- [Description of the task] Only lines containing the string "computer" belong in the answer; find them in the records and copy them.
++++++++
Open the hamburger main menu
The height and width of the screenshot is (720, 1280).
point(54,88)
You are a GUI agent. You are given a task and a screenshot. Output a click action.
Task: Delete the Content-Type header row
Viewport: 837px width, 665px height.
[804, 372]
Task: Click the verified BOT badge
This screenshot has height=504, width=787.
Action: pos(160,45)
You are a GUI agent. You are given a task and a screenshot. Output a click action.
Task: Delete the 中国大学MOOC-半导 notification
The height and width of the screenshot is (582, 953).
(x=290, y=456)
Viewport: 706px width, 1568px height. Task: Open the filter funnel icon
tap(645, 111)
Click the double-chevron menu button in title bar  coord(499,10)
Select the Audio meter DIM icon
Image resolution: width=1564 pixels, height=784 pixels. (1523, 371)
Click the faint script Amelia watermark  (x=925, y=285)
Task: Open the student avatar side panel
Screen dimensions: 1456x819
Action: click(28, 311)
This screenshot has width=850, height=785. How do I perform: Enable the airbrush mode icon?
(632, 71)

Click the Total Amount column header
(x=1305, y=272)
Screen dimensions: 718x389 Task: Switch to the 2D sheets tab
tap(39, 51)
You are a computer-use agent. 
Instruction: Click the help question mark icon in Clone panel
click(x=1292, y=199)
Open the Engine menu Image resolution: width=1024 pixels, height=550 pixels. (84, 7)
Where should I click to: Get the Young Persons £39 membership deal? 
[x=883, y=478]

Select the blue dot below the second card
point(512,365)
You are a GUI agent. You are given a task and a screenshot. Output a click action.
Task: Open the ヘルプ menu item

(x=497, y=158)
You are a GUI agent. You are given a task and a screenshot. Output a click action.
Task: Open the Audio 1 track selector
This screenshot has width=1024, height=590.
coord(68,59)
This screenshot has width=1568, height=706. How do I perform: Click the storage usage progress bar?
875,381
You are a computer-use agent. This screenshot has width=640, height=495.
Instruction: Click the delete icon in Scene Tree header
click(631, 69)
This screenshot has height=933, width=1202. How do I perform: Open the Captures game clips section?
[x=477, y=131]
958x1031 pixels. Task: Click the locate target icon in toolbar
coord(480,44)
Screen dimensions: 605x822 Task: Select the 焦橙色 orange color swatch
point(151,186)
++++++++
- [Worked solution]
You are a computer-use agent. 
You are a computer-use agent. This screenshot has width=640, height=495.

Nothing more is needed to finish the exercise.